Fuimos a hacer las compras con la mama de Herbert, Lourdes, que no sabía ni ingles ni español. Y ninguno de nosotros hablaba portugués. La señora: divina, parecía nuestra mama. El clima no colaboraba, cada 10 minutos llovia por 15 minutos y luego escampaba y empezaba a llover de nuevo.
Luego de hacer mercado, fuimos a visitar un monumento que diseño Oscar Niemeyer, que es el mismo arquitecto que construyó los edificios famosos en Brasilia.
El monumento se construyó en conmemoración a los 500 años de fundación de la ciudad. Sao Vicente fue la primera ciudad de Brasil, y por eso es importante. Actualmente es la ciudad más cara de Brasil.
Olinda preparó mazamorra morada con sabor a uva. La preparó espesa, como para cucharear, y con frutas mezcladas. Deliciosa! Y de postre… Jose nos dio helado de Acai (se dice Asai) con leche condensada y granola de banano. Hablamos como 2 horas sobre comidas típicas. Muy entretenido.

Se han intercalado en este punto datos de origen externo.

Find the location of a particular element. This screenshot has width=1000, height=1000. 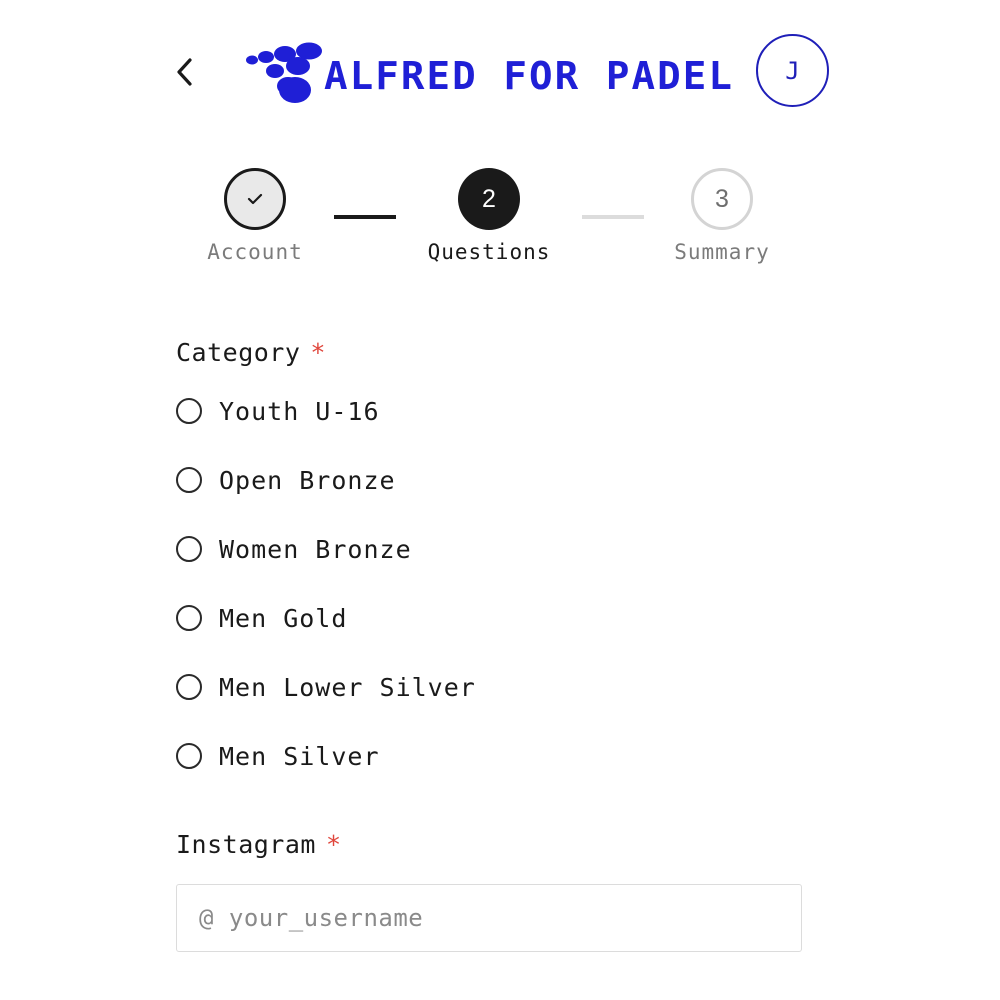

Mientras nosotros nos divertíamos con nuestros papas temporales, Herbert fue a recoger a Vitor y a Amanda, ambos brasileros pero de diferentes regiones.
Cuando ya estábamos todos, hablamos un rato y luego nos fuimos a dormir. Había suficientes camas y colchones para organizar a toda la tropa. Ademas Linear y Shadreck se fueron a dormir en otra casa.

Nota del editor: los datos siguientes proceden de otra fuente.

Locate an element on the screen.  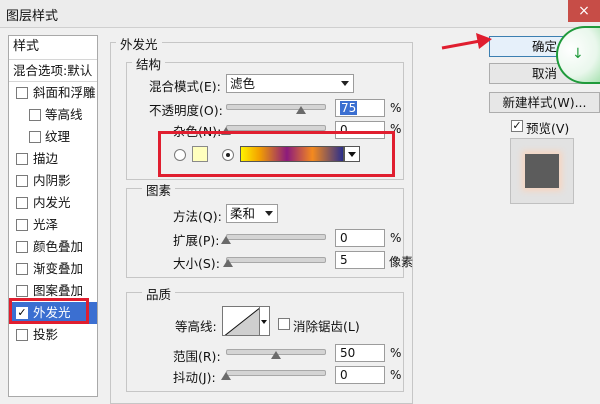
jitter-slider-thumb is located at coordinates (226, 376).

Al día siguiente, el plan de Juan Felipe y Olinda era madrugar a trotar hasta la playa, que quedaba más o menos a 20 minutos. Pero la verdad es que correr y yo no somos compatibles, así que me quede durmiendo. Cuando me levante, solo estaban por ahí Jen, Tshediso y Vitor, viendo fotos. Asi que banie y organice todo para ir a hacer mercado, para el almuerzo y para el desayuno.
Ibamos a salir con Vitor, pero apareció Jose, y nos dijo que cerca no había nada, que el nos llevaba a comprar las verduras y las frutas.

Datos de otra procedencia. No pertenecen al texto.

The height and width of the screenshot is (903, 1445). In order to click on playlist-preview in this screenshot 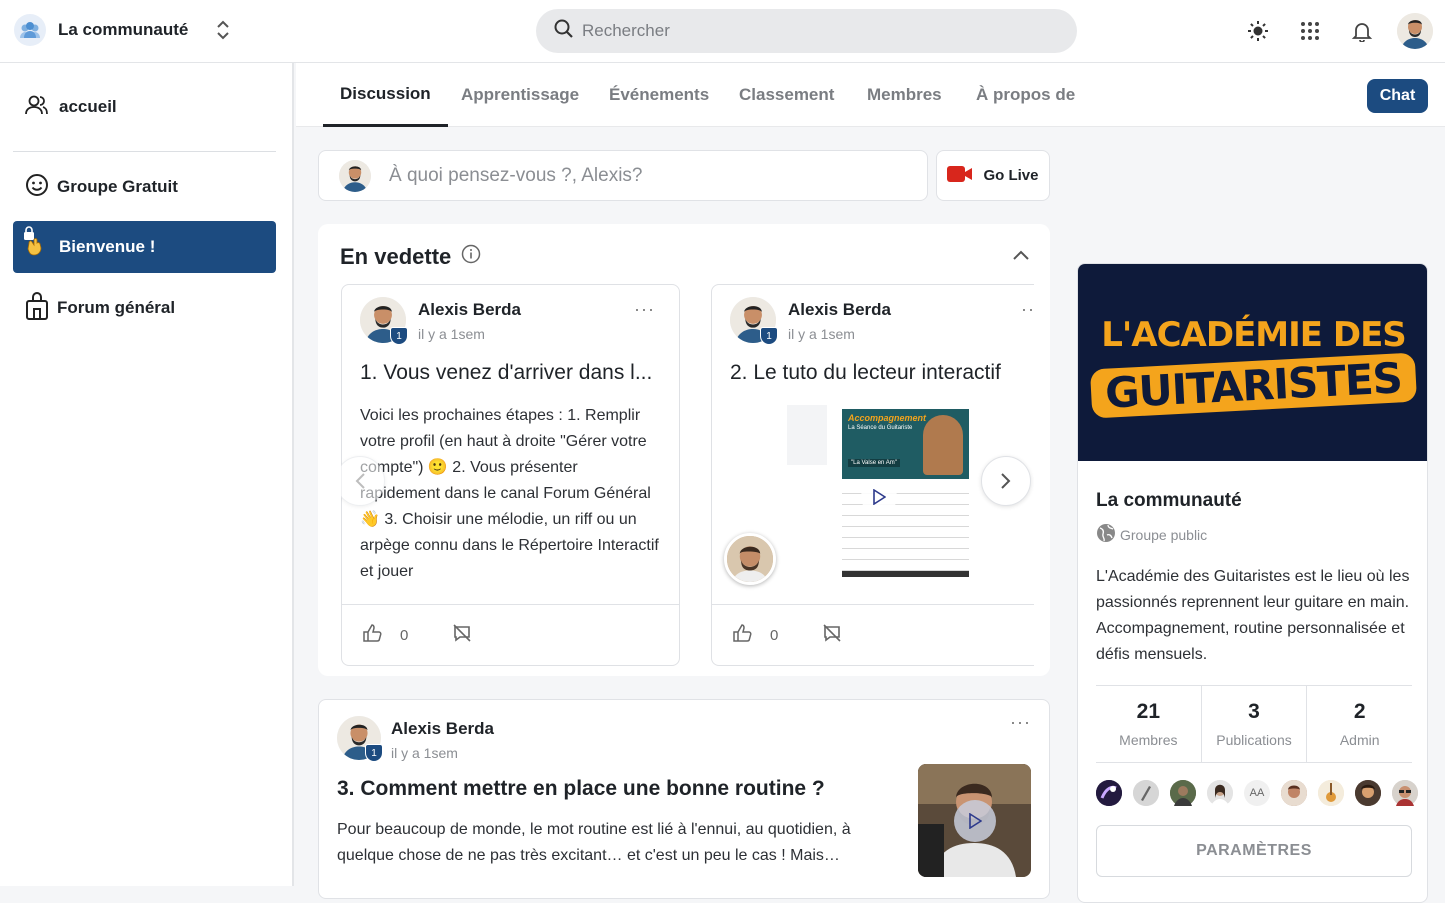, I will do `click(807, 435)`.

Entonces conocimos a Robinho, el carro mas viejo de la casa! Anotación: le tienen nombre a todos sus vehículos. El caso es que nos llevó a un mercado abierto, que es una calle, con puestos de frutas, verduras, pescados y hasta especias. Aquí se llama Feira, y es como dos cuadras de larga. Según mi percepción estas cosas ya desaparecieron o tienen los días contados en Colombia, hace mucho que no veo mercados de estos en las calles y creo que nunca vi uno tan largo. Al menos en Bogotá.
Jose es un hombre muy popular, cada dos pasos lo saludaba la gente, y no solo en el mercado, en todos los lugares donde estuvimos.
Cuando por fin compramos lo que necesitábamos, nos fuimos para la casa, pero Jose decidió que quería que conociéramos la fuente de la eterna juventud. Es un nacimiento de agua del que dicen que si uno bebe, será joven eternamente.
Finalmente llegamos a casa, y preparamos un pillao (se dice pilao), o pulao, o pilaf, que es un arroz frito con vegetales. Esta vez, versión de Kenya.
Quedo rico, almorzamos todos juntos y nos preparamos para llegar a CEFAS a nuestro primer dia de GSA.
domingo, 2 de enero de 2011
Brasil, aqui vou eu!
Diciembre se pasó volando. En un par de horas estaré en el aeropuerto lista para viajar a Brasil. En este momento estoy totalmente convencida de que cuando se tiene una intención y se decide lanzarse al vacío creyendo firmemente que se puede volar, es posible!